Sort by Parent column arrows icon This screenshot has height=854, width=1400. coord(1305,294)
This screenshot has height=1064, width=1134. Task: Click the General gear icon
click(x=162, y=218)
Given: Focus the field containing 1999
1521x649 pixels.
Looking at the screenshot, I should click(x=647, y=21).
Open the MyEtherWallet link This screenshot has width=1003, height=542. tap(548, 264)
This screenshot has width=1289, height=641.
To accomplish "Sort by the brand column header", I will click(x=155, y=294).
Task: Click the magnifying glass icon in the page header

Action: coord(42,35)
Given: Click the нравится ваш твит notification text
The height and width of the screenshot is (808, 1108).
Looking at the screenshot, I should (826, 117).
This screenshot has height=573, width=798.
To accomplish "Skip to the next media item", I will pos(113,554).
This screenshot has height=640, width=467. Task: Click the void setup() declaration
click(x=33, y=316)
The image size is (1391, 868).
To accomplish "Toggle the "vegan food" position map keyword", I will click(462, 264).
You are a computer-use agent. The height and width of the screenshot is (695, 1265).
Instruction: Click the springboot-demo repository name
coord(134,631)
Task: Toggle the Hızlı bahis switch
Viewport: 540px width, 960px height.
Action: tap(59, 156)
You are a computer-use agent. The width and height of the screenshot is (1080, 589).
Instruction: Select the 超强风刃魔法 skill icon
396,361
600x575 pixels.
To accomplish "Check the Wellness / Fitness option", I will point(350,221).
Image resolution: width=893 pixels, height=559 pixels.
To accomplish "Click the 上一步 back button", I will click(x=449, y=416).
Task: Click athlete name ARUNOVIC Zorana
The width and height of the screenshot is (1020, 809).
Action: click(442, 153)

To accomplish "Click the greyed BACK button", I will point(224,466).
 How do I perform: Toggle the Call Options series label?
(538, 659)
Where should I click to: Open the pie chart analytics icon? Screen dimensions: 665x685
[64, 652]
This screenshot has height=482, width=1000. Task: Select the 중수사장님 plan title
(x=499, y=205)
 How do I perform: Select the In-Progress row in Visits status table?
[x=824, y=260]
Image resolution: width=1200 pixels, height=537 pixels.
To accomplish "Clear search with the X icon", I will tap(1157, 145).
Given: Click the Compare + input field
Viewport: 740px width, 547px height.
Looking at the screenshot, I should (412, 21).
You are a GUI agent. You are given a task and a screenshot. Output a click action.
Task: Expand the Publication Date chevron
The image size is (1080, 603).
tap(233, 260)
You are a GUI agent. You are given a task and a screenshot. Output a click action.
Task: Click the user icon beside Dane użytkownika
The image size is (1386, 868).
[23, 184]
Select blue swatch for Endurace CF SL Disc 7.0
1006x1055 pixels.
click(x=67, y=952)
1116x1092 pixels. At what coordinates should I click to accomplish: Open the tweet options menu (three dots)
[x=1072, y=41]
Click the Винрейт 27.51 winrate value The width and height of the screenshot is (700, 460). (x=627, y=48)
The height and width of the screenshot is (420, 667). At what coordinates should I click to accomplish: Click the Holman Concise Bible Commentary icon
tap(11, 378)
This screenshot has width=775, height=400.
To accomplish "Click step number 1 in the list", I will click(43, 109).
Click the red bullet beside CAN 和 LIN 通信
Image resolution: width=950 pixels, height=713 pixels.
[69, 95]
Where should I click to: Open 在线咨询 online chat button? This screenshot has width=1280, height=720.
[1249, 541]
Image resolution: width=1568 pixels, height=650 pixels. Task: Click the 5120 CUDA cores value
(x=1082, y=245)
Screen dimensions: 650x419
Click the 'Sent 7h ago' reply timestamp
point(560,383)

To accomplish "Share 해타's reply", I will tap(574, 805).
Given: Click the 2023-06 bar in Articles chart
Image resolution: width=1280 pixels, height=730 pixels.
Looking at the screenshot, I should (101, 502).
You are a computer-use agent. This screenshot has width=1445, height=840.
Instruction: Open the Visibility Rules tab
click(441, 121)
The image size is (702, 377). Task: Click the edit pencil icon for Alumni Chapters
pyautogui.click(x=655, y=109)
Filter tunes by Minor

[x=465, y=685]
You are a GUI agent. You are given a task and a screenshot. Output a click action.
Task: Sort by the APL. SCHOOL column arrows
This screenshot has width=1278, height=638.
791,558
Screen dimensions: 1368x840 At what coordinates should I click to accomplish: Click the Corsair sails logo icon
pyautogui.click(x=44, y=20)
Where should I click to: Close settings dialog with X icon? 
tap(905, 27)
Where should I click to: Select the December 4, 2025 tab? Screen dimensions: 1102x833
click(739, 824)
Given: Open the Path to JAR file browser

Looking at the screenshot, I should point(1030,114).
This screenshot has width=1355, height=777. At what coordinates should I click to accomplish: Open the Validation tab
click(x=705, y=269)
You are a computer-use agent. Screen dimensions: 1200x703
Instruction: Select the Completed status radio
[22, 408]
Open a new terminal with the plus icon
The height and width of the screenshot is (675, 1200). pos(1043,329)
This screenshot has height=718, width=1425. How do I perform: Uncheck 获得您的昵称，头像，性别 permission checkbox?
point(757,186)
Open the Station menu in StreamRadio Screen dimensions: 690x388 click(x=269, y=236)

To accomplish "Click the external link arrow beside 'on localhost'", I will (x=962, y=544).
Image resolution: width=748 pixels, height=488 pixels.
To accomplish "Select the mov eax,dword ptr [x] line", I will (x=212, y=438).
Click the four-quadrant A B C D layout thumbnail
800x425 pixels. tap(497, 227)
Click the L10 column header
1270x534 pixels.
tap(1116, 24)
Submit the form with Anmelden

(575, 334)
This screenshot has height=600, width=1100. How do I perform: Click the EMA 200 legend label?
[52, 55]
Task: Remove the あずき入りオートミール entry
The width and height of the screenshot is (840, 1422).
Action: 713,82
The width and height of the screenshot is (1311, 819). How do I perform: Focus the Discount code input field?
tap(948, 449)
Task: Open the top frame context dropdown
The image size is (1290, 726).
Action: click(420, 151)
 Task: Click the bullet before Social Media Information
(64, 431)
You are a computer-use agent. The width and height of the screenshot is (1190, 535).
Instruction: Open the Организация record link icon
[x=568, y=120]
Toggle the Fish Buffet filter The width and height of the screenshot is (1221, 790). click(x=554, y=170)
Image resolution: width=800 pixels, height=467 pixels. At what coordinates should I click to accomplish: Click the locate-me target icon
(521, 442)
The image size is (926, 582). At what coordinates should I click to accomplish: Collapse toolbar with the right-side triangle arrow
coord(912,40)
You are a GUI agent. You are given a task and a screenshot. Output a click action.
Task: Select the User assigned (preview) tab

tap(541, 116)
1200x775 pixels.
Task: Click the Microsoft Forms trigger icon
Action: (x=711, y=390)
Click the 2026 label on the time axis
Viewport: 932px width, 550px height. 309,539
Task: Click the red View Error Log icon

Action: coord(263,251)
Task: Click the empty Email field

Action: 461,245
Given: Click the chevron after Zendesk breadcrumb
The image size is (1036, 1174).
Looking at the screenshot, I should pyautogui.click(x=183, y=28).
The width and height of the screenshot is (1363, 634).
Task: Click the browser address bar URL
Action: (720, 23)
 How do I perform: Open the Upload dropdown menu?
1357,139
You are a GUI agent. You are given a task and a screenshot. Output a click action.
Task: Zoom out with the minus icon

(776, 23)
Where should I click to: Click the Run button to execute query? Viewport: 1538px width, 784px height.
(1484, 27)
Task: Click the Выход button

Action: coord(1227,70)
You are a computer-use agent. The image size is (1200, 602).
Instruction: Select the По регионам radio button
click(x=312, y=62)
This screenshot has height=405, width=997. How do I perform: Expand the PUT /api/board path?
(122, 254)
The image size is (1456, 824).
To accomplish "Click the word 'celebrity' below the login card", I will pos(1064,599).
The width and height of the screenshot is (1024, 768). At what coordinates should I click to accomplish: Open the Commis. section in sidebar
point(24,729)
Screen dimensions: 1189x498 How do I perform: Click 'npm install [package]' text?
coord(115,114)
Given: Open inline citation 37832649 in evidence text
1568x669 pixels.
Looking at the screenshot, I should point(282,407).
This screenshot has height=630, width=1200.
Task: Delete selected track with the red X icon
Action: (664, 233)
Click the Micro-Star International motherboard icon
══════════
→ Work to complete: Answer with the exact lines running from the one that contains "Given: Open inline" through the last line of the data. Include no other line.

→ Expected answer:
Given: Open inline citation 37832649 in evidence text
1568x669 pixels.
Looking at the screenshot, I should point(282,407).
This screenshot has height=630, width=1200.
Task: Delete selected track with the red X icon
Action: (664, 233)
Click the Micro-Star International motherboard icon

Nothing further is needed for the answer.